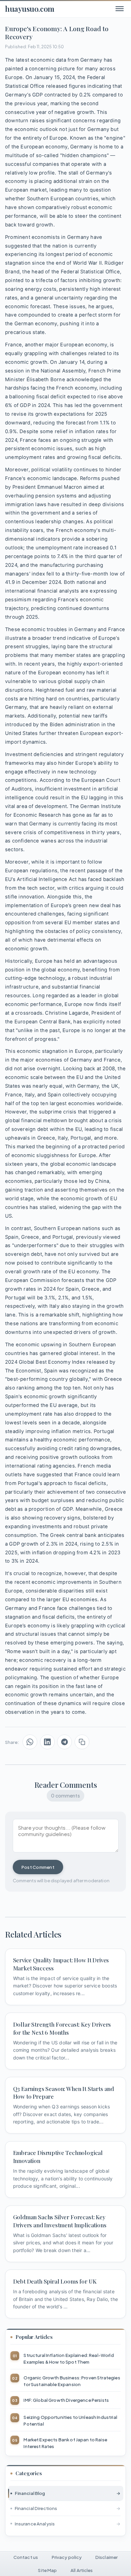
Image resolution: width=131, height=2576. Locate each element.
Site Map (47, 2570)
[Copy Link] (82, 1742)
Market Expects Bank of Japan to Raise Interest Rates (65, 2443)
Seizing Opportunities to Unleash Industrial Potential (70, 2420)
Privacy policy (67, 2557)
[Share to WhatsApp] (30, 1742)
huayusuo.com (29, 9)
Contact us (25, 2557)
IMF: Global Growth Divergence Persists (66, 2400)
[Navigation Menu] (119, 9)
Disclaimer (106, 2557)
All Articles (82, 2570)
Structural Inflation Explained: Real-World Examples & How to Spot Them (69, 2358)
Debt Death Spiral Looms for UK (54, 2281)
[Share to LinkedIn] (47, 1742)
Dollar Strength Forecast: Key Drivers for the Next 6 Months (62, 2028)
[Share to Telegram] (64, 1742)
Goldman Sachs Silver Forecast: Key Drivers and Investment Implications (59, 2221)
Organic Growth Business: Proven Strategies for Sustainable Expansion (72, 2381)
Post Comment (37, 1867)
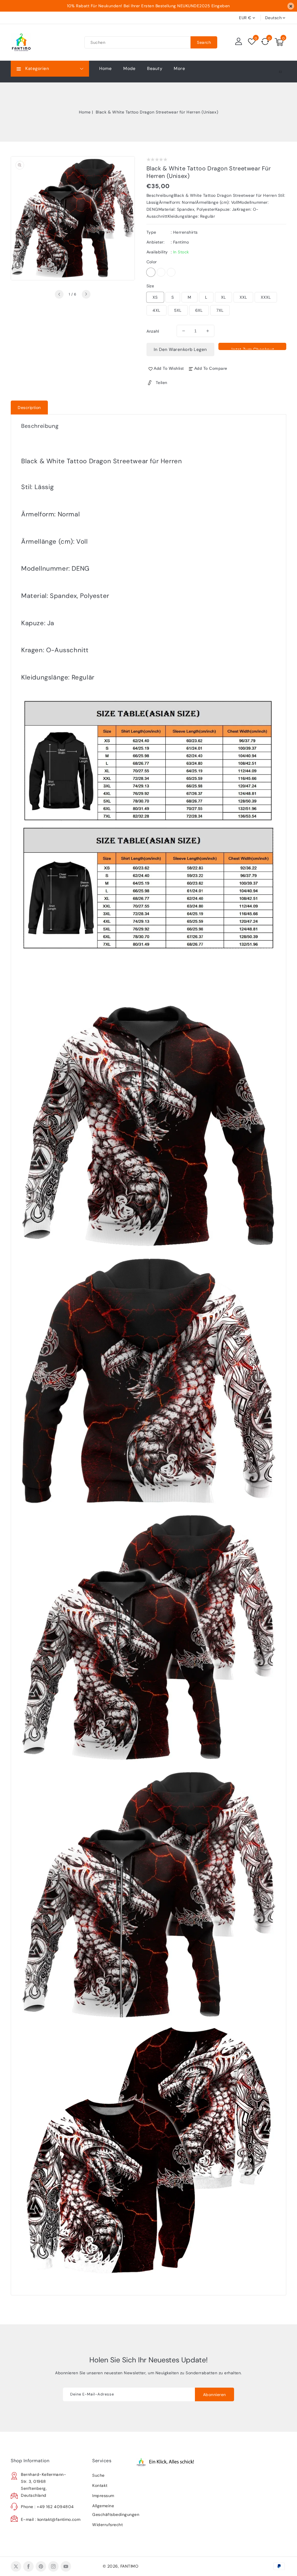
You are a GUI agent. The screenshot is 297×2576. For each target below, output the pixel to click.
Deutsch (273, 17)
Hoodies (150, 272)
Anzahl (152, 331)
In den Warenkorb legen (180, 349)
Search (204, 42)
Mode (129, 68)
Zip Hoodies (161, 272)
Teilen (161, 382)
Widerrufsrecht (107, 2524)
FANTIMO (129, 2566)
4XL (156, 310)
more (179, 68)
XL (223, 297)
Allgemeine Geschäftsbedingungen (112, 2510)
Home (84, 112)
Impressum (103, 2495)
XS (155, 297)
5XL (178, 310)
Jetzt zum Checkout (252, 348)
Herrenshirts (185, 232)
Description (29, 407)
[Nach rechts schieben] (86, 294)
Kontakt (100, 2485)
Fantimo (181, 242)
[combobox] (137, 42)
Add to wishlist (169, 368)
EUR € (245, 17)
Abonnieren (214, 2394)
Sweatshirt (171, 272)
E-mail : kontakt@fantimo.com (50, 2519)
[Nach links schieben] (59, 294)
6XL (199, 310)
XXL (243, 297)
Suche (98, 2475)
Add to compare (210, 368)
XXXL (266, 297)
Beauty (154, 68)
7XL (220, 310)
++++
§ Activity:
Begin at the line that has "Seizing Opportunities to" in the entries above; stop after the line that has "[Share to Telegram] (64, 1742)". Transcribe exactly those lines and no others.

§ Response box:
Seizing Opportunities to Unleash Industrial Potential (70, 2420)
Privacy policy (67, 2557)
[Share to WhatsApp] (30, 1742)
huayusuo.com (29, 9)
Contact us (25, 2557)
IMF: Global Growth Divergence Persists (66, 2400)
[Navigation Menu] (119, 9)
Disclaimer (106, 2557)
All Articles (82, 2570)
Structural Inflation Explained: Real-World Examples & How to Spot Them (69, 2358)
Debt Death Spiral Looms for UK (54, 2281)
[Share to LinkedIn] (47, 1742)
Dollar Strength Forecast: Key Drivers for the Next 6 Months (62, 2028)
[Share to Telegram] (64, 1742)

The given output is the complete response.